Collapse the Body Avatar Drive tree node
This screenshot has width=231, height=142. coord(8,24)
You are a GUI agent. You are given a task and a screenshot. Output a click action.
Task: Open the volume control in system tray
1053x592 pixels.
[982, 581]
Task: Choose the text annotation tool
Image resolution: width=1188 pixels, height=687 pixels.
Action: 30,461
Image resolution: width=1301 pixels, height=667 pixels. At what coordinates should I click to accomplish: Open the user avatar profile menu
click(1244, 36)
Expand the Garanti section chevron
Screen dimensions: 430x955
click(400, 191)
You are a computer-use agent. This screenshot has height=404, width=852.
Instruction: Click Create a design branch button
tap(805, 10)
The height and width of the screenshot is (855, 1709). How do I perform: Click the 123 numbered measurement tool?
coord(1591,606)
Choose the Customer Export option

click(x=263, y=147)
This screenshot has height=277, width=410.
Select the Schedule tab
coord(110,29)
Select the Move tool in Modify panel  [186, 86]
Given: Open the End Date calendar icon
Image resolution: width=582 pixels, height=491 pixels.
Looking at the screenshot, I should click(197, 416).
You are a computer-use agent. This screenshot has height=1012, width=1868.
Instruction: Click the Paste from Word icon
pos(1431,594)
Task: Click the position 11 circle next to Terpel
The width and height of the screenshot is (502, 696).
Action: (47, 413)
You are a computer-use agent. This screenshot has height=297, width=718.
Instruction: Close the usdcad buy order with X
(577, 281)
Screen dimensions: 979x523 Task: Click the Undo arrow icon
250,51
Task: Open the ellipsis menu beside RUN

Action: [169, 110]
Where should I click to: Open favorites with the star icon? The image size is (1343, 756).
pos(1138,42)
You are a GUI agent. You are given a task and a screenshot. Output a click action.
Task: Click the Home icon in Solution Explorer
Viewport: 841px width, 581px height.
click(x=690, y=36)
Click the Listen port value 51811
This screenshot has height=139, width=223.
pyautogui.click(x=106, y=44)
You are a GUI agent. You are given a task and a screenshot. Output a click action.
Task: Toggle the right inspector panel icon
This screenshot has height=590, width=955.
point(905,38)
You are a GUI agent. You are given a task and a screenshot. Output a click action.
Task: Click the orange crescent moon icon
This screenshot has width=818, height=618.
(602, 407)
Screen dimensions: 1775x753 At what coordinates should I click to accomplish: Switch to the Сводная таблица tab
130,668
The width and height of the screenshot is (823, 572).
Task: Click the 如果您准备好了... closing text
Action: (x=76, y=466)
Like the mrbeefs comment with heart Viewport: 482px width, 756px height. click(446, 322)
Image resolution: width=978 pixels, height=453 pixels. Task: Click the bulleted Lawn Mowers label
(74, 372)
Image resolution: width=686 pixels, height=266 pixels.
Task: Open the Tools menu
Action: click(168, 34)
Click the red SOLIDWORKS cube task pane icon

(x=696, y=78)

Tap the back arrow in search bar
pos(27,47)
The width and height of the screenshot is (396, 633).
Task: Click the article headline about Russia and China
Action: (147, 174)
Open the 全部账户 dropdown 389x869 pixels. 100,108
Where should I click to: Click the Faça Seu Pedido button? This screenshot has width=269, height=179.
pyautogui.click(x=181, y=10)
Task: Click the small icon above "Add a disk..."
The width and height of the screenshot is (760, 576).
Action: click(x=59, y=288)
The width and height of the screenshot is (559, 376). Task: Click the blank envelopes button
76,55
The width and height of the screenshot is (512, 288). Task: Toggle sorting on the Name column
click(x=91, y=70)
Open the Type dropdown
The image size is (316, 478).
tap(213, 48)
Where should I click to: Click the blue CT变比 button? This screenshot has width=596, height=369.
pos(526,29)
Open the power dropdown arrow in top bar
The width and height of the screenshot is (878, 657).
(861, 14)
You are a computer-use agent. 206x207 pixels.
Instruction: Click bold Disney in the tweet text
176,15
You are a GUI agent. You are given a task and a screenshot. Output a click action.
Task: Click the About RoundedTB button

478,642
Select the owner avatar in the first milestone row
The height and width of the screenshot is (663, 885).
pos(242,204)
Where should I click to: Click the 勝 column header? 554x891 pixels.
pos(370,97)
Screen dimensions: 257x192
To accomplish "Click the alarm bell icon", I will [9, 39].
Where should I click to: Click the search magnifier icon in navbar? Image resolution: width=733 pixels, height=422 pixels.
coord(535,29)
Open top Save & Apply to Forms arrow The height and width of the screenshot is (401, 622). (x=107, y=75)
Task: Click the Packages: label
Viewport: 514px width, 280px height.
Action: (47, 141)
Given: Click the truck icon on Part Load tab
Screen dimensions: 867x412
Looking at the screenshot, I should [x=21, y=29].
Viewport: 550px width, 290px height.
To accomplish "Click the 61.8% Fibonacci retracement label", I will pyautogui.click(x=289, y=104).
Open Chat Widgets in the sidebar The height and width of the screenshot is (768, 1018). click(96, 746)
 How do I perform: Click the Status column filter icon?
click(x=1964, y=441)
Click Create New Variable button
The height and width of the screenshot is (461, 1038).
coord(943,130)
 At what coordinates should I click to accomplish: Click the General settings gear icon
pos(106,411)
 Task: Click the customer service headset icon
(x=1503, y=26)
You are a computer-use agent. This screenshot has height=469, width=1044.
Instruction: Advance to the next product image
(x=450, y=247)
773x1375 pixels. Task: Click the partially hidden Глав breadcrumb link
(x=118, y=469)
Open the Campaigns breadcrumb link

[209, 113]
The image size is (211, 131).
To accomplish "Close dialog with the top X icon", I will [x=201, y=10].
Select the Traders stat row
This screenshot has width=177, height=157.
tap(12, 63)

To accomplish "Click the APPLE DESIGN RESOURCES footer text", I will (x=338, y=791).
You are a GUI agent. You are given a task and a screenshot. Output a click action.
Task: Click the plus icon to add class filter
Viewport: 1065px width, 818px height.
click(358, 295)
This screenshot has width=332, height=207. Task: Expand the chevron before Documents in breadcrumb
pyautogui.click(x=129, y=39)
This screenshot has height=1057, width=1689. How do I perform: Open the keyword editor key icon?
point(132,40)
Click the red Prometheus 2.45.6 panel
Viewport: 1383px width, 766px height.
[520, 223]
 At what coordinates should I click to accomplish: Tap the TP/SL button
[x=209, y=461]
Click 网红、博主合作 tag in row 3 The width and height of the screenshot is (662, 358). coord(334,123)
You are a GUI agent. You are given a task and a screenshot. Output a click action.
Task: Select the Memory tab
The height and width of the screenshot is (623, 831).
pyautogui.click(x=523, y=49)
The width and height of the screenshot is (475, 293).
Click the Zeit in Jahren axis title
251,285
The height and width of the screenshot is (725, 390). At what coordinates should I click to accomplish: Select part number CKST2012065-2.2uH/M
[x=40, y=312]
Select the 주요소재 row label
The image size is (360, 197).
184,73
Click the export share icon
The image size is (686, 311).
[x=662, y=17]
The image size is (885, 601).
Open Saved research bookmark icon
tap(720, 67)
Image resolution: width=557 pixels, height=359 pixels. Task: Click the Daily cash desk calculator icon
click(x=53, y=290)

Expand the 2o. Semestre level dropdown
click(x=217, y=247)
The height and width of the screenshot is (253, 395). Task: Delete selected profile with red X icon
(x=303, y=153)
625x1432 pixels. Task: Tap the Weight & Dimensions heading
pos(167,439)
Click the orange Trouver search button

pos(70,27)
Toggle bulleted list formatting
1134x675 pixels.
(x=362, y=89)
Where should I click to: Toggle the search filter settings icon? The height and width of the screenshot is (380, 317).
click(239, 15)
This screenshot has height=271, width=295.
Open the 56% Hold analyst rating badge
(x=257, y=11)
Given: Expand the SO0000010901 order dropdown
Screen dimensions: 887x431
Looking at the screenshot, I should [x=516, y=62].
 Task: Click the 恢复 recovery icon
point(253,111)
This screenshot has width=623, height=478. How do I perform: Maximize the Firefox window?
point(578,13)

**REQUIREMENTS**
Copy every line of the records above word for word.

**WORKED ANSWER**
Collapse the Body Avatar Drive tree node
This screenshot has width=231, height=142. coord(8,24)
You are a GUI agent. You are given a task and a screenshot. Output a click action.
Task: Open the volume control in system tray
1053x592 pixels.
[982, 581]
Task: Choose the text annotation tool
Image resolution: width=1188 pixels, height=687 pixels.
Action: 30,461
Image resolution: width=1301 pixels, height=667 pixels. At what coordinates should I click to accomplish: Open the user avatar profile menu
click(1244, 36)
Expand the Garanti section chevron
Screen dimensions: 430x955
click(400, 191)
You are a computer-use agent. This screenshot has height=404, width=852.
Instruction: Click Create a design branch button
tap(805, 10)
The height and width of the screenshot is (855, 1709). How do I perform: Click the 123 numbered measurement tool?
coord(1591,606)
Choose the Customer Export option

click(x=263, y=147)
This screenshot has height=277, width=410.
Select the Schedule tab
coord(110,29)
Select the Move tool in Modify panel  [186, 86]
Given: Open the End Date calendar icon
Image resolution: width=582 pixels, height=491 pixels.
Looking at the screenshot, I should click(197, 416).
You are a computer-use agent. This screenshot has height=1012, width=1868.
Instruction: Click the Paste from Word icon
pos(1431,594)
Task: Click the position 11 circle next to Terpel
The width and height of the screenshot is (502, 696).
Action: (47, 413)
You are a computer-use agent. This screenshot has height=297, width=718.
Instruction: Close the usdcad buy order with X
(577, 281)
Screen dimensions: 979x523 Task: Click the Undo arrow icon
250,51
Task: Open the ellipsis menu beside RUN

Action: [169, 110]
Where should I click to: Open favorites with the star icon? The image size is (1343, 756).
pos(1138,42)
You are a GUI agent. You are given a task and a screenshot. Output a click action.
Task: Click the Home icon in Solution Explorer
Viewport: 841px width, 581px height.
click(x=690, y=36)
Click the Listen port value 51811
This screenshot has height=139, width=223.
pyautogui.click(x=106, y=44)
You are a GUI agent. You are given a task and a screenshot. Output a click action.
Task: Toggle the right inspector panel icon
This screenshot has height=590, width=955.
point(905,38)
You are a GUI agent. You are given a task and a screenshot. Output a click action.
Task: Click the orange crescent moon icon
This screenshot has width=818, height=618.
(602, 407)
Screen dimensions: 1775x753 At what coordinates should I click to accomplish: Switch to the Сводная таблица tab
130,668
The width and height of the screenshot is (823, 572).
Task: Click the 如果您准备好了... closing text
Action: (x=76, y=466)
Like the mrbeefs comment with heart Viewport: 482px width, 756px height. click(446, 322)
Image resolution: width=978 pixels, height=453 pixels. Task: Click the bulleted Lawn Mowers label
(74, 372)
Image resolution: width=686 pixels, height=266 pixels.
Task: Open the Tools menu
Action: click(168, 34)
Click the red SOLIDWORKS cube task pane icon

(x=696, y=78)

Tap the back arrow in search bar
pos(27,47)
The width and height of the screenshot is (396, 633).
Task: Click the article headline about Russia and China
Action: (147, 174)
Open the 全部账户 dropdown 389x869 pixels. 100,108
Where should I click to: Click the Faça Seu Pedido button? This screenshot has width=269, height=179.
pyautogui.click(x=181, y=10)
Task: Click the small icon above "Add a disk..."
The width and height of the screenshot is (760, 576).
Action: click(x=59, y=288)
The width and height of the screenshot is (559, 376). Task: Click the blank envelopes button
76,55
The width and height of the screenshot is (512, 288). Task: Toggle sorting on the Name column
click(x=91, y=70)
Open the Type dropdown
The image size is (316, 478).
tap(213, 48)
Where should I click to: Click the blue CT变比 button? This screenshot has width=596, height=369.
pos(526,29)
Open the power dropdown arrow in top bar
The width and height of the screenshot is (878, 657).
(861, 14)
You are a computer-use agent. 206x207 pixels.
Instruction: Click bold Disney in the tweet text
176,15
You are a GUI agent. You are given a task and a screenshot. Output a click action.
Task: Click the About RoundedTB button

478,642
Select the owner avatar in the first milestone row
The height and width of the screenshot is (663, 885).
pos(242,204)
Where should I click to: Click the 勝 column header? 554x891 pixels.
pos(370,97)
Screen dimensions: 257x192
To accomplish "Click the alarm bell icon", I will [9, 39].
Where should I click to: Click the search magnifier icon in navbar? Image resolution: width=733 pixels, height=422 pixels.
coord(535,29)
Open top Save & Apply to Forms arrow The height and width of the screenshot is (401, 622). (x=107, y=75)
Task: Click the Packages: label
Viewport: 514px width, 280px height.
Action: (47, 141)
Given: Click the truck icon on Part Load tab
Screen dimensions: 867x412
Looking at the screenshot, I should [x=21, y=29].
Viewport: 550px width, 290px height.
To accomplish "Click the 61.8% Fibonacci retracement label", I will pyautogui.click(x=289, y=104).
Open Chat Widgets in the sidebar The height and width of the screenshot is (768, 1018). click(96, 746)
 How do I perform: Click the Status column filter icon?
click(x=1964, y=441)
Click Create New Variable button
The height and width of the screenshot is (461, 1038).
coord(943,130)
 At what coordinates should I click to accomplish: Click the General settings gear icon
pos(106,411)
 Task: Click the customer service headset icon
(x=1503, y=26)
You are a computer-use agent. This screenshot has height=469, width=1044.
Instruction: Advance to the next product image
(x=450, y=247)
773x1375 pixels. Task: Click the partially hidden Глав breadcrumb link
(x=118, y=469)
Open the Campaigns breadcrumb link

[209, 113]
The image size is (211, 131).
To accomplish "Close dialog with the top X icon", I will [x=201, y=10].
Select the Traders stat row
This screenshot has width=177, height=157.
tap(12, 63)

To accomplish "Click the APPLE DESIGN RESOURCES footer text", I will (x=338, y=791).
You are a GUI agent. You are given a task and a screenshot. Output a click action.
Task: Click the plus icon to add class filter
Viewport: 1065px width, 818px height.
click(358, 295)
This screenshot has width=332, height=207. Task: Expand the chevron before Documents in breadcrumb
pyautogui.click(x=129, y=39)
This screenshot has height=1057, width=1689. How do I perform: Open the keyword editor key icon?
point(132,40)
Click the red Prometheus 2.45.6 panel
Viewport: 1383px width, 766px height.
[520, 223]
 At what coordinates should I click to accomplish: Tap the TP/SL button
[x=209, y=461]
Click 网红、博主合作 tag in row 3 The width and height of the screenshot is (662, 358). coord(334,123)
You are a GUI agent. You are given a task and a screenshot. Output a click action.
Task: Select the Memory tab
The height and width of the screenshot is (623, 831).
pyautogui.click(x=523, y=49)
The width and height of the screenshot is (475, 293).
Click the Zeit in Jahren axis title
251,285
The height and width of the screenshot is (725, 390). At what coordinates should I click to accomplish: Select part number CKST2012065-2.2uH/M
[x=40, y=312]
Select the 주요소재 row label
The image size is (360, 197).
184,73
Click the export share icon
The image size is (686, 311).
[x=662, y=17]
The image size is (885, 601).
Open Saved research bookmark icon
tap(720, 67)
Image resolution: width=557 pixels, height=359 pixels. Task: Click the Daily cash desk calculator icon
click(x=53, y=290)

Expand the 2o. Semestre level dropdown
click(x=217, y=247)
The height and width of the screenshot is (253, 395). Task: Delete selected profile with red X icon
(x=303, y=153)
625x1432 pixels. Task: Tap the Weight & Dimensions heading
pos(167,439)
Click the orange Trouver search button

pos(70,27)
Toggle bulleted list formatting
1134x675 pixels.
(x=362, y=89)
Where should I click to: Toggle the search filter settings icon? The height and width of the screenshot is (380, 317).
click(239, 15)
This screenshot has height=271, width=295.
Open the 56% Hold analyst rating badge
(x=257, y=11)
Given: Expand the SO0000010901 order dropdown
Screen dimensions: 887x431
Looking at the screenshot, I should [x=516, y=62].
 Task: Click the 恢复 recovery icon
point(253,111)
This screenshot has width=623, height=478. How do I perform: Maximize the Firefox window?
point(578,13)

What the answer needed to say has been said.